In 2 small, uncontrolled trials of 31 people with patchy hair loss, LLLT with infrared radiation for 3 minutes every week or every 2 weeks sped up hair regrowth in most patients [23, 24].
Giving Up Smoking
In a study of over 60k people, of whom 154 developed patchy hair loss (alopecia areata), smoking was associated with an approximately 2-fold incidence of this condition. Cigarette smoke may cause oxidative and inflammatory damage in the hair follicles, and impair hair growth [25, 26].
Aromatherapy (Insufficient Evidence)
In a placebo-controlled trial of 86 people with patchy hair loss (alopecia areata), aromatherapy with the essential oils of lavender, thyme, rosemary, and Atlantic cedar improved the symptoms in 44% of the patients .
Scalp massage for 4 minutes during 24 weeks improved hair thickness, possibly by increasing the levels of several proteins involved in hair growth, in a small uncontrolled trial of 9 healthy men .
A study of 342 people associated patchy (alopecia areata) and diffuse (telogen effluvium) hair loss with low blood zinc levels. The authors suggested that disturbed zinc metabolism plays a key role in these conditions .
In line with this, zinc supplementation improved both conditions in 2 small uncontrolled trials of 20 people who also had zinc deficiency. In a non-placebo-controlled trial of 73 women complaining of hair loss, zinc was especially effective when combined with calcium pantothenate [30, 31, 32].
Good dietary sources of zinc include red meat, seafood, dairy products, nuts, legumes, and whole grains .
Eating Sufficient Proteins
In a study of 100 people with hair loss, most of the 54 subjects with diffuse hair loss (telogen effluvium) had deficiencies of the essential amino acids leucine, histidine, valine, and isoleucine. Dietary sources of these amino acids include protein-rich foods such as meat, fish, dairy products, eggs, and legumes .
Low blood vitamin D levels have been associated with increased incidence, severity, and duration of patchy hair loss (alopecia areata) in multiple studies [35, 36, 37, 38, 39].

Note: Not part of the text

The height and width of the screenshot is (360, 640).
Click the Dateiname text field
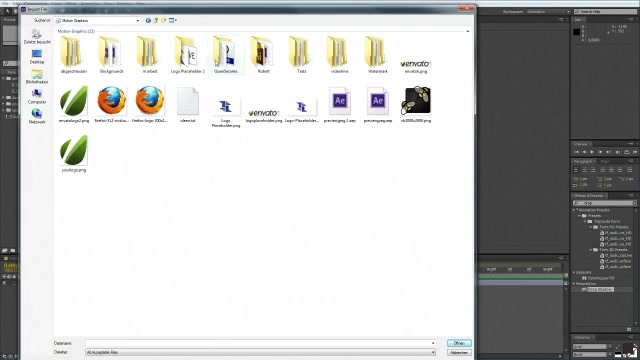[x=260, y=343]
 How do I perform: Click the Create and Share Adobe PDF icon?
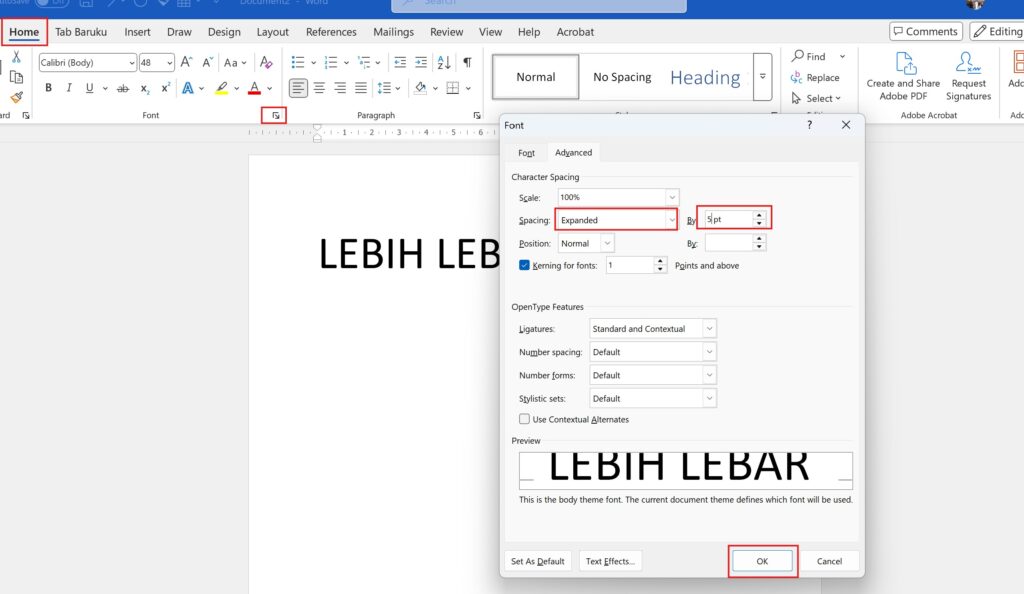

In an uncontrolled trial of 48 people with this condition, a synthetic derivative of vitamin D (calcipotriol) applied topically for 12 weeks caused hair regrowth of at least 50% in 75% of the patients and full regrowth in 27%. Both this chemical and UV-B radiation (which stimulates vitamin D production) were similarly effective in a placebo-controlled trial of 60 people [40, 41].
Garlic (Insufficient Evidence)
In a placebo-controlled trial of 40 people with patchy hair loss (alopecia areata) a topical garlic gel applied twice daily for 3 months as an add-on to corticosteroids significantly improved hair regrowth .
Onion (Insufficient Evidence)
In a placebo-controlled trial of 38 people with patchy hair loss (alopecia areata), applying onion juice twice daily for 2 months caused hair regrowth in 87% of the patients (as opposed to only 13% of those who used tap water) .
Squalamine (Insufficient Evidence)
In a placebo-controlled trial of 20 people with hair loss from ringworm, applying a gel with 1% squalamine for 3 weeks improved scaly injuries and caused hair regrowth .
Raspberry (Insufficient Evidence)
A topical preparation with 0.01% raspberry ketone applied for 5 months promoted hair growth in 1 out of 4 women with patchy hair loss (alopecia areata) in an uncontrolled trial. The preparation was also effective in men with male-pattern baldness and in mice .
Apple Polyphenols (Insufficient Evidence)
An oral apple polyphenol extract from Annurca apples (500 mg polyphenols, 2x/day) increased hair density, weight, and keratin content in a placebo-controlled trial of 250 healthy men and women .
N-Acetylcysteine (Insufficient Evidence)
N-acetylcysteine (NAC) may help with compulsive behaviors by restoring normal glutamate levels in a brain region involved in reward and reinforcement (nucleus accumbens). It has been reported to improve hair pulling disorder (trichotillomania) in a placebo-controlled trial of 50 people and 5 independent cases. However, NAC was ineffective in a placebo-controlled trial of 39 children [47, 48, 49, 50, 51].